Four New Zealand provinces have the benefit of Indian cricket wisdom in the national championship this month, but Auckland and Northern Districts will miss out.
Those two provinces have players with links to the privately run Indian Cricket League, an organisation the Indian board view as possessing cricket's equivalent of rabies. They won't allow their players any contact with those who have ICL ties, including Auckland's fast bowler Daryl Tuffey and ND's former test batsman Hamish Marshall.
The luck of the State Championship draw means when the fifth round of games start on Friday, ND host Auckland at Whangarei, so neither team is advantaged over the other.
Batting great Rahul Dravid will play for Canterbury against Central Districts at Rangiora this week, while legspinner Amit Mishra will be in the CD lineup.
VVS Laxman, another of India's best batsmen, will play for Otago against Wellington in Dunedin. Wellington's lineup will include fast-medium Lakshmipathy Balaji.
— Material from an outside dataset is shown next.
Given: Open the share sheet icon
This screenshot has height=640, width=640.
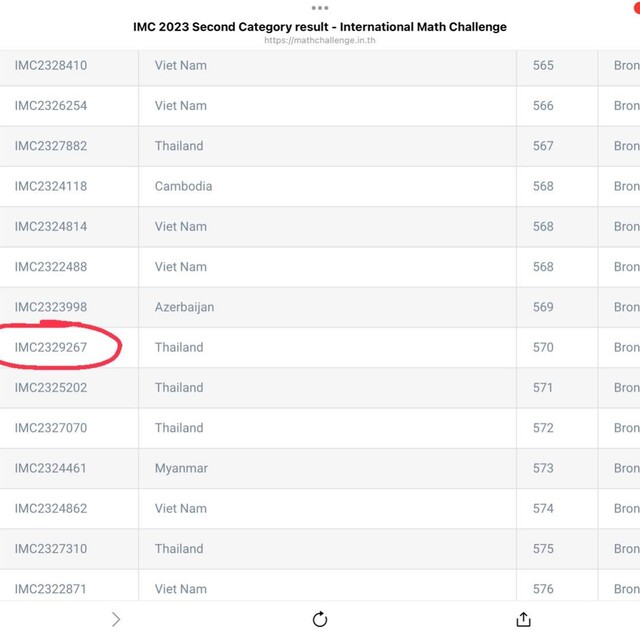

The other two Indians requiring a test series warmup game under an agreement between New Zealand Cricket and the Indian board, opener Murali Vijay and fast-medium Dhawal Kulkarni, will appear in the sixth-round game between CD and Wellington in Napier from March 13-16.
Canterbury have two ICL-contracted players, Chris Harris and Shane Bond, but they are not playing the four-day championship. Their two South African-born players, Kruger van Wyk and Johan Myburgh, have been given a dispensation by NZC to play as both are throwing their lot in with New Zealand. That gets around the rule permitting each province only one overseas player per game.
CD and Otago don't have an overseas player, while Wellington's Graham Napier is understood to be heading home, thus opening a vacancy.
Auckland Cricket chief executive Andrew Eade said no pressure had been put on the association to leave Tuffey out in favour of an Indian player.
"We are very comfortable with the concept," he said last night.
"It's just the nature of their stance on ICL players - and we respect their right to have a stance like that - means we can't accommodate them.
"I'm sure they'll understand where we're coming from in respect of our decision to play Daryl."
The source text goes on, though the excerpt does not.